The Fiber Broadband Association (FBA) outlined why fiber infrastructure needs to be recognized as core infrastructure for hyperscale artificial intelligence (AI) in its new industry report, “The Fourth Pillar of the AI Era: Fiber and the Physical Architecture of Intelligence.”
Modern AI systems depend on massive data exchanges, the report said, noting that leading architectures are approaching 30 terabits per second per chip. These data levels far exceed current capacity.
Fiber infrastructure meets the high-speed connection needs of large-scale training clusters, distributed inference architectures, and the performance, economics, and scalability of next-generation AI platforms, the report explained.
Among the report’s other findings:
- Optical interconnects are moving closer to silicon, with fiber directly impacting performance, efficiency, and scalability inside data centers.

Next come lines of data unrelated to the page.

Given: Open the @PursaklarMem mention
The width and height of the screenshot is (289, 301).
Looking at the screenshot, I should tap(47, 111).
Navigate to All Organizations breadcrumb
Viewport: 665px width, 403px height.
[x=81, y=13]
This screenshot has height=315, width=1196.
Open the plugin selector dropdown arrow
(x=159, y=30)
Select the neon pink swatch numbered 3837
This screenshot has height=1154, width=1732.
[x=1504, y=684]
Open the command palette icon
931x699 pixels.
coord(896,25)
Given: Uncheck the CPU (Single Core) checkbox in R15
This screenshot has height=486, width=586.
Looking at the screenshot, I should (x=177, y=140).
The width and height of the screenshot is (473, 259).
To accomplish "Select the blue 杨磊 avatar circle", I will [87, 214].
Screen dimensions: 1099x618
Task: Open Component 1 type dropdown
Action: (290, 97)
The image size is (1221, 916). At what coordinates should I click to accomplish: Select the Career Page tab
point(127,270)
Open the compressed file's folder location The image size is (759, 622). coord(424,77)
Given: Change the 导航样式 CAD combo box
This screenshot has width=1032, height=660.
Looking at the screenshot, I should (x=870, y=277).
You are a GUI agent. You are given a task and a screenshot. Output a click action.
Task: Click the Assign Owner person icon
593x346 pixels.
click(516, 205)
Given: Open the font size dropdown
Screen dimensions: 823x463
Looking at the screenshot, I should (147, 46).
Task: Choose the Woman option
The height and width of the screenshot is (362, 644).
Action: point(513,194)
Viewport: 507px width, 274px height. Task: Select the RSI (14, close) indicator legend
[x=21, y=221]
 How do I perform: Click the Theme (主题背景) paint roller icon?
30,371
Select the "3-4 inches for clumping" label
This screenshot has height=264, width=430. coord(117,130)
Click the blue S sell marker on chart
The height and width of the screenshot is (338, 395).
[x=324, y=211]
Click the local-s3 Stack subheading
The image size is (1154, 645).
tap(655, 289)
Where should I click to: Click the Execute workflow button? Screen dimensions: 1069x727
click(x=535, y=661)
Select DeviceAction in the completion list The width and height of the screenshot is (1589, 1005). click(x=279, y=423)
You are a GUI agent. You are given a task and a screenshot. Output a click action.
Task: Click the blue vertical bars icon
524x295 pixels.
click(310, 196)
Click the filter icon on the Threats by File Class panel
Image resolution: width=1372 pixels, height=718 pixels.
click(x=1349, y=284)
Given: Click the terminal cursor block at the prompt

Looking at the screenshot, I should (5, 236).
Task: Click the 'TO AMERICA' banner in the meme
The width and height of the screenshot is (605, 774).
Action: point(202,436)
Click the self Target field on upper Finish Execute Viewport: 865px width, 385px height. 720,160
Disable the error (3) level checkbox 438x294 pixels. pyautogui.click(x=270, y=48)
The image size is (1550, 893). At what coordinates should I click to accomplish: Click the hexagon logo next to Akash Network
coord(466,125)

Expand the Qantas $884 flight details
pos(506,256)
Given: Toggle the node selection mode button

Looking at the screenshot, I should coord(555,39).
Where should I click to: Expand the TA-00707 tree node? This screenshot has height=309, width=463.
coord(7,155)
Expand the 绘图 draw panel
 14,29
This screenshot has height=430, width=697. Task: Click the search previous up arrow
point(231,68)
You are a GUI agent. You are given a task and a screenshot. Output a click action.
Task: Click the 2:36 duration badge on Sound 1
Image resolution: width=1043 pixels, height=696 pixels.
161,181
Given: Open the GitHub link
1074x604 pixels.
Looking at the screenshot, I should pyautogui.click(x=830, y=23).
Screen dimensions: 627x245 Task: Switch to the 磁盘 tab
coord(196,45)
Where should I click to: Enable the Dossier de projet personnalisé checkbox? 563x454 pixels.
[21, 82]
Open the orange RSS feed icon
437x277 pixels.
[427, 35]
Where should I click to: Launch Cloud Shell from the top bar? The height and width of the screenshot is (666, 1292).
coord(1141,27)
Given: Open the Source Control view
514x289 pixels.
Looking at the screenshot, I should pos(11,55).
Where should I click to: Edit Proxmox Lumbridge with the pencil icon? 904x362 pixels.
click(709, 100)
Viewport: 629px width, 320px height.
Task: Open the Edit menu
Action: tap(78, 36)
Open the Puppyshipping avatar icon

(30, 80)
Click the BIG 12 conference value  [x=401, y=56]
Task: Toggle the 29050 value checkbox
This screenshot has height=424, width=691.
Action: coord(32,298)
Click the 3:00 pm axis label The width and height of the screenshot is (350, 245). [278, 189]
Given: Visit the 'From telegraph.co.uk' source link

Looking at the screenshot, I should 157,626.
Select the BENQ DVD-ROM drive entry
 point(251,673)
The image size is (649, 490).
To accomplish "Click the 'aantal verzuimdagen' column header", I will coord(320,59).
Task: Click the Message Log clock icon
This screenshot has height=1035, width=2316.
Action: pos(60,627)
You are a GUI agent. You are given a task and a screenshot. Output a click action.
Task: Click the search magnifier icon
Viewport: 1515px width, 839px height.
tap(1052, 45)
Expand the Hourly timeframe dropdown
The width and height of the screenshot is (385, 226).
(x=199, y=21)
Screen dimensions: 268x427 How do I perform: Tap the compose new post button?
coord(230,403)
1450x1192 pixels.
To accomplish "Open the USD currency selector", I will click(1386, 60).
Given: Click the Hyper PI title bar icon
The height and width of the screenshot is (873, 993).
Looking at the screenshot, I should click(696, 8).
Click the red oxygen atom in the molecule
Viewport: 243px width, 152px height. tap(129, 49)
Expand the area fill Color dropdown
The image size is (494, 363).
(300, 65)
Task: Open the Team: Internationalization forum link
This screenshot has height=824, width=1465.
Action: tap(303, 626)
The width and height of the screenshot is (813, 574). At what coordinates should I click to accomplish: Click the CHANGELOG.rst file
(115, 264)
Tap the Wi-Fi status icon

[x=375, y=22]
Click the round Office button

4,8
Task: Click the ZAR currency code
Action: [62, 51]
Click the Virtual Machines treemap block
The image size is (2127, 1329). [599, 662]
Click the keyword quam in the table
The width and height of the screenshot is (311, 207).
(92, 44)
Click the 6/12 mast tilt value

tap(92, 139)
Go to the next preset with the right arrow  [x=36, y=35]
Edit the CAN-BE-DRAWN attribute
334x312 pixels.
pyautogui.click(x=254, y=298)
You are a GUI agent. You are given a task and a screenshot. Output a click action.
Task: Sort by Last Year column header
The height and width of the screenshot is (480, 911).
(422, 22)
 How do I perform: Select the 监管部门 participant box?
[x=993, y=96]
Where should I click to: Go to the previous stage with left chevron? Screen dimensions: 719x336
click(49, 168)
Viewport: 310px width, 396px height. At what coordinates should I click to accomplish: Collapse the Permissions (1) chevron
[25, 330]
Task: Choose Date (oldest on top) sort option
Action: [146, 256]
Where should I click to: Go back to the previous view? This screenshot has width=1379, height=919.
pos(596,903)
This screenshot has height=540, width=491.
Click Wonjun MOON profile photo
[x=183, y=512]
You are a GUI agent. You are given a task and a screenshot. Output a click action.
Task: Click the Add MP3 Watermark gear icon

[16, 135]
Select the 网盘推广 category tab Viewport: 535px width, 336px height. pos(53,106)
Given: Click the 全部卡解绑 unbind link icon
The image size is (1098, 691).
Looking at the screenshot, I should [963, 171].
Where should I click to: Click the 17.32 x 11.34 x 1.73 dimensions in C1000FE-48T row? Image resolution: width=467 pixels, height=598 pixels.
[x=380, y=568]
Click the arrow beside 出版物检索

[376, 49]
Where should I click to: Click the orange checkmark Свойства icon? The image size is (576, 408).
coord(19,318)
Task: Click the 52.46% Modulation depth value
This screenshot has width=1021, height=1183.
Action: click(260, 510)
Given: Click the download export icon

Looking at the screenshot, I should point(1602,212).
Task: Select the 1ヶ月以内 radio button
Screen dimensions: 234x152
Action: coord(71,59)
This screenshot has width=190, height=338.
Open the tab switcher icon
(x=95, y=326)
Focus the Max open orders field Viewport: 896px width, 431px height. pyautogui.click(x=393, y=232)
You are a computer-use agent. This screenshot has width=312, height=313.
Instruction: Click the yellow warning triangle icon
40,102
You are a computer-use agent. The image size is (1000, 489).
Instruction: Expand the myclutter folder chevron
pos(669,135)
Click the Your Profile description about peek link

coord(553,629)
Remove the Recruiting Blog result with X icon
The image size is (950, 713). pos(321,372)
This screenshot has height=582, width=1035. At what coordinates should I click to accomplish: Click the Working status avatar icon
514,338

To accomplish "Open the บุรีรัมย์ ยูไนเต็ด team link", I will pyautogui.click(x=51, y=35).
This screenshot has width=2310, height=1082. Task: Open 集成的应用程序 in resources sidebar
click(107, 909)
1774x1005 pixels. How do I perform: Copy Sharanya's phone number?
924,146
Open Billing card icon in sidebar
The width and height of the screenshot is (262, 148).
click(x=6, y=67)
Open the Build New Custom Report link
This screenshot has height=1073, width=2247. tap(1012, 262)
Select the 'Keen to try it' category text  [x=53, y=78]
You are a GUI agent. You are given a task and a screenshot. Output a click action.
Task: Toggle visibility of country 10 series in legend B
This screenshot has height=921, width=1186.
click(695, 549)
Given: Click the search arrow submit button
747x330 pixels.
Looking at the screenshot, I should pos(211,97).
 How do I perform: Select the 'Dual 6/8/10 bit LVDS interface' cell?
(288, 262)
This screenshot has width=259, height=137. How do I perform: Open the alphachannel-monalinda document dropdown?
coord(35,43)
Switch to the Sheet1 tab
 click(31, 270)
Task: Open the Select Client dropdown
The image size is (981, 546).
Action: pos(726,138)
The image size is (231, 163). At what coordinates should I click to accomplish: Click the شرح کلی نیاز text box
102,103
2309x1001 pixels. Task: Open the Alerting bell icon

- Fiber enables the continuous loop of data flowing between edge and core systems.
- Metro fiber design, route density, and latency are becoming competitive differentiators that include AI performance and economics.
- AI compute is advancing on annual cycles, while fiber deployment, permitting, and supply chains operate on multi-year timelines, creating a growing mismatch.
- Fiber is a critical component of the systems that are growing quickly, consuming high levels of power, and requiring massive bandwidth to deliver the promised benefits.
To ensure AI scales as expected, the FBA recommends:
- Aligning AI and fiber ecosystems to address deployment bottlenecks and capacity constraints.
- Positioning broadband providers as strategic infrastructure partners within AI architecture planning.
“AI is no longer just about chips and models — it’s about the system, and the network is the system,” said Gary Bolton, FBA president and CEO, in a prepared statement.
“Fiber provides the deterministic bandwidth, ultra-low latency, and resilience needed to connect AI infrastructure at scale — from GPU clusters to multi-region clouds. As AI becomes more distributed, only fiber can deliver the high-throughput, reliability, and security required to move data efficiently and meet rising performance expectations.”
The FBA’s paper comes just a few months after the FBA reported that fiber broadband grew at a record pace in 2025.